Daniel Vasella restera jusqu'au bout fidèle à ses principes. Malgré le flux continu de critiques sur le niveau de son salaire, malgré l’imminence de la votation sur l’initiative Minder dont il est en partie à l'origine, son départ à la retraite ne mettra pas fin à ses relations avec le groupe Novartis. Du moins pas sur le plan financier.
Comme déjà depuis le moment où le Fribourgeois d'origine grisonne a remis il y a trois ans son poste de CEO, le groupe bâlois continuera de payer à son ex-président une indemnité en vertu d'une «clause de non-concurrence». Le montant et la durée de ces versements sont tenus secrets.

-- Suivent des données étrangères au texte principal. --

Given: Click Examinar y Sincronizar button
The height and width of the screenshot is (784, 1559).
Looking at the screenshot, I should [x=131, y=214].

Dans son édition de jeudi, le Tages-Anzeiger parle de «plusieurs millions de francs» que Novartis continuera de verser à Daniel Vasella. Le groupe entend s'assurer que le jeune retraité, qui fêtera ses 60 ans cette année, ne prêtera pas ses services ni ne vendra ses participations à un concurrent. La durée de la clause serait apparemment de cinq ans.
Secret jusqu'en 2014
Invité à s'exprimer jeudi sur les ondes de RTS La 1ère sur la teneur exacte de cet accord secret, le patron sortant de Novartis a répondu en substance que ce qui est secret doit le rester. «Je ne ferai aucune transparence (ndlr: à ce sujet), car je n'ai pas à faire de transparence comme personne privée», a-t-il précisé.

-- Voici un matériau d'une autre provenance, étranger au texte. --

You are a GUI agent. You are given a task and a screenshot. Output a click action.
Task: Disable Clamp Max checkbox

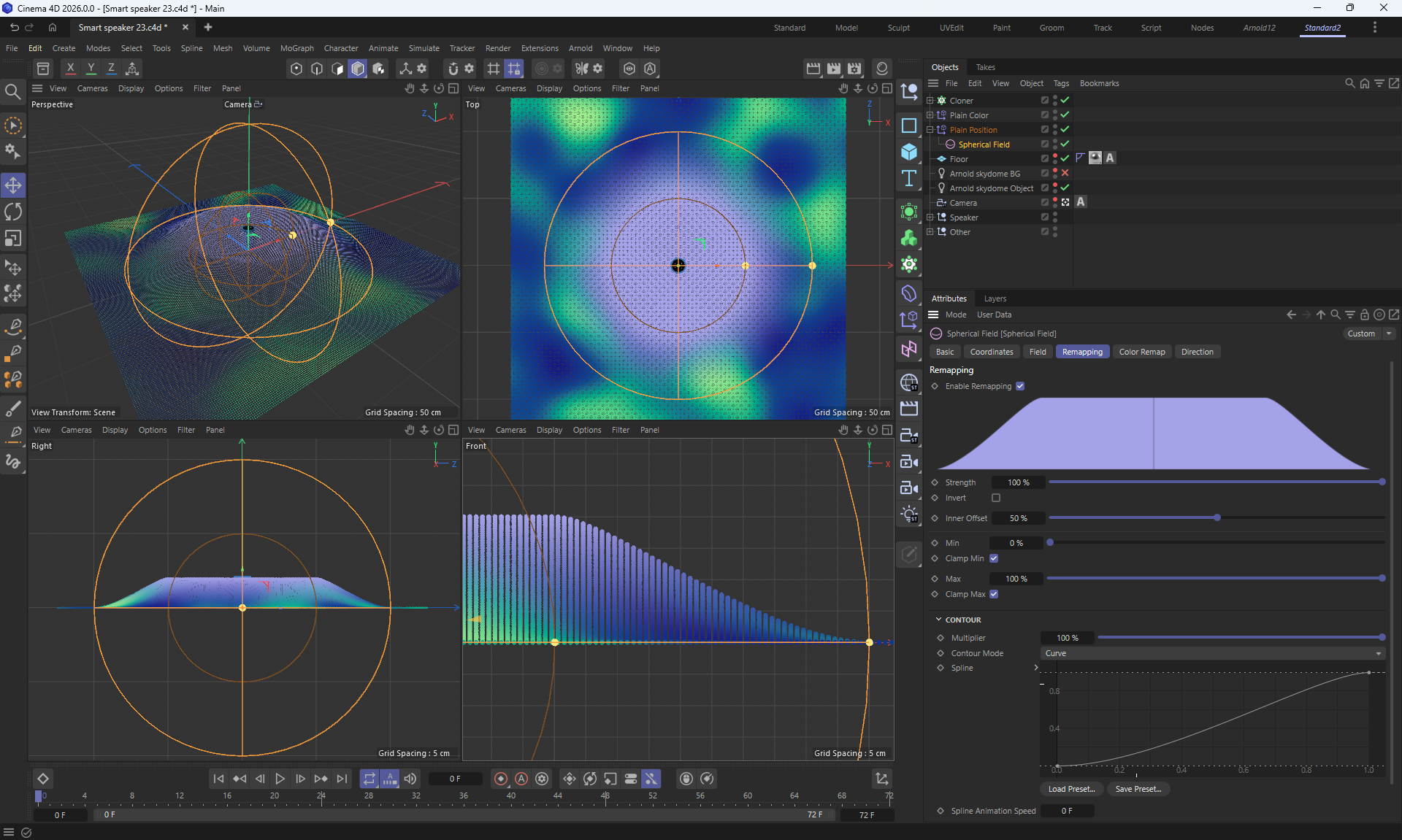tap(994, 594)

En tant qu'entreprise, Novartis a en revanche des obligations dans le domaine, a-t-il confirmé. Pour en avoir le coeur net et savoir si Novartis a bien signé un nouvel accord de «non-concurrence» avec Daniel Vasella, cette fois pour une période de cinq à partir de son départ à la retraite, il faudra «attendre le rapport annuel qui sera publié, je pense, en février 2014», a ajouté l'intéressé.